WORK REQUIRED:
Replace "Describe the element" with "Identify the element" throughout all the entries below, and reproduce the entries with everything else unchanged.

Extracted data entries
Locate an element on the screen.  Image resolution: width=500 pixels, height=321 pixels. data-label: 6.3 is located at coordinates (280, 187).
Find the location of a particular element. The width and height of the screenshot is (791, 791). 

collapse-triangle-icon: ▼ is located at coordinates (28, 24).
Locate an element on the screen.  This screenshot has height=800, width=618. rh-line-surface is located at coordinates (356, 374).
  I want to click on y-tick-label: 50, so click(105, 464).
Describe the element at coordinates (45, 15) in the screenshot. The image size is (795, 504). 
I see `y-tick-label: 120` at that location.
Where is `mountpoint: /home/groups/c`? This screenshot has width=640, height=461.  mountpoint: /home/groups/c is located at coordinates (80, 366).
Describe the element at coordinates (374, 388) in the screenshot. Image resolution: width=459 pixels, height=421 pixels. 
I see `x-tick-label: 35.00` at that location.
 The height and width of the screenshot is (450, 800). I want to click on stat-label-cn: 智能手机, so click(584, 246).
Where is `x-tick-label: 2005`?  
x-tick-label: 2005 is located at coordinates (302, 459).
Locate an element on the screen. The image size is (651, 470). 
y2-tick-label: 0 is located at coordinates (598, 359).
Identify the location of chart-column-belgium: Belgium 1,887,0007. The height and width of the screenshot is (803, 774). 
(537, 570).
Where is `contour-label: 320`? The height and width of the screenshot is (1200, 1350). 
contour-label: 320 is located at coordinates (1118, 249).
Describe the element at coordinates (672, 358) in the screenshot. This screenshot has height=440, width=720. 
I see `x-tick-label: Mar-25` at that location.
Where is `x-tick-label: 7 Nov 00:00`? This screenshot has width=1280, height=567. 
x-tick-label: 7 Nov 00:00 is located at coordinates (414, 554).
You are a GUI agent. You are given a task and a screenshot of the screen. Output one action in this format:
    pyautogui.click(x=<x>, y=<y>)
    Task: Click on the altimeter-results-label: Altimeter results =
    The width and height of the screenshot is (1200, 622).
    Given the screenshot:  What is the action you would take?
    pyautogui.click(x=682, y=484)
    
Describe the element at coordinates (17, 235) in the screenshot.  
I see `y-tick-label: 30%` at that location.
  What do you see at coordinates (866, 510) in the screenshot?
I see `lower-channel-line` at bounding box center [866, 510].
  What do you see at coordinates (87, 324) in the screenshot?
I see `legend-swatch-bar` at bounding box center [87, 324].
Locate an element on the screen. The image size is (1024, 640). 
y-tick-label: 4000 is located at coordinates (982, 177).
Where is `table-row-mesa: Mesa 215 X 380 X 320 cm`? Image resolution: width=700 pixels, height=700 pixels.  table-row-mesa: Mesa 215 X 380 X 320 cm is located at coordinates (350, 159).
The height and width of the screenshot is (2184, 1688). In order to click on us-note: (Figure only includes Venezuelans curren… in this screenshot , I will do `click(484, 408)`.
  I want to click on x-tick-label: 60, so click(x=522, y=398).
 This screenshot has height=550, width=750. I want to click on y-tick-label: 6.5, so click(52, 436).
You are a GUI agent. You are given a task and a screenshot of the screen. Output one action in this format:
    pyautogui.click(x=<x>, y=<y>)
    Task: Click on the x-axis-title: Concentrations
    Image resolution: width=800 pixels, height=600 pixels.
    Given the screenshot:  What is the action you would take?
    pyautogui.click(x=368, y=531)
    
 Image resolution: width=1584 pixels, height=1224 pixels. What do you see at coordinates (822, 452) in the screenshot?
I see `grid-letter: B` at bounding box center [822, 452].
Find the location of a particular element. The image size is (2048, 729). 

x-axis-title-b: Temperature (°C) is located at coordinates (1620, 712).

WRITTEN ANSWER:
Locate an element on the screen.  Image resolution: width=500 pixels, height=321 pixels. data-label: 6.3 is located at coordinates (280, 187).
Find the location of a particular element. The width and height of the screenshot is (791, 791). 

collapse-triangle-icon: ▼ is located at coordinates (28, 24).
Locate an element on the screen.  This screenshot has height=800, width=618. rh-line-surface is located at coordinates (356, 374).
  I want to click on y-tick-label: 50, so click(105, 464).
Identify the element at coordinates (45, 15) in the screenshot. The image size is (795, 504). 
I see `y-tick-label: 120` at that location.
Where is `mountpoint: /home/groups/c`? This screenshot has width=640, height=461.  mountpoint: /home/groups/c is located at coordinates (80, 366).
Identify the element at coordinates (374, 388) in the screenshot. Image resolution: width=459 pixels, height=421 pixels. 
I see `x-tick-label: 35.00` at that location.
 The height and width of the screenshot is (450, 800). I want to click on stat-label-cn: 智能手机, so click(584, 246).
Where is `x-tick-label: 2005`?  
x-tick-label: 2005 is located at coordinates (302, 459).
Locate an element on the screen. The image size is (651, 470). 
y2-tick-label: 0 is located at coordinates (598, 359).
Identify the location of chart-column-belgium: Belgium 1,887,0007. The height and width of the screenshot is (803, 774). 
(537, 570).
Where is `contour-label: 320`? The height and width of the screenshot is (1200, 1350). 
contour-label: 320 is located at coordinates (1118, 249).
Identify the element at coordinates (672, 358) in the screenshot. This screenshot has height=440, width=720. 
I see `x-tick-label: Mar-25` at that location.
Where is `x-tick-label: 7 Nov 00:00`? This screenshot has width=1280, height=567. 
x-tick-label: 7 Nov 00:00 is located at coordinates (414, 554).
You are a GUI agent. You are given a task and a screenshot of the screen. Output one action in this format:
    pyautogui.click(x=<x>, y=<y>)
    Task: Click on the altimeter-results-label: Altimeter results =
    The width and height of the screenshot is (1200, 622).
    Given the screenshot:  What is the action you would take?
    pyautogui.click(x=682, y=484)
    
Identify the element at coordinates (17, 235) in the screenshot.  
I see `y-tick-label: 30%` at that location.
  What do you see at coordinates (866, 510) in the screenshot?
I see `lower-channel-line` at bounding box center [866, 510].
  What do you see at coordinates (87, 324) in the screenshot?
I see `legend-swatch-bar` at bounding box center [87, 324].
Locate an element on the screen. The image size is (1024, 640). 
y-tick-label: 4000 is located at coordinates (982, 177).
Where is `table-row-mesa: Mesa 215 X 380 X 320 cm`? Image resolution: width=700 pixels, height=700 pixels.  table-row-mesa: Mesa 215 X 380 X 320 cm is located at coordinates (350, 159).
The height and width of the screenshot is (2184, 1688). In order to click on us-note: (Figure only includes Venezuelans curren… in this screenshot , I will do `click(484, 408)`.
  I want to click on x-tick-label: 60, so click(x=522, y=398).
 This screenshot has height=550, width=750. I want to click on y-tick-label: 6.5, so click(52, 436).
You are a GUI agent. You are given a task and a screenshot of the screen. Output one action in this format:
    pyautogui.click(x=<x>, y=<y>)
    Task: Click on the x-axis-title: Concentrations
    Image resolution: width=800 pixels, height=600 pixels.
    Given the screenshot:  What is the action you would take?
    pyautogui.click(x=368, y=531)
    
 Image resolution: width=1584 pixels, height=1224 pixels. What do you see at coordinates (822, 452) in the screenshot?
I see `grid-letter: B` at bounding box center [822, 452].
Find the location of a particular element. The image size is (2048, 729). 

x-axis-title-b: Temperature (°C) is located at coordinates (1620, 712).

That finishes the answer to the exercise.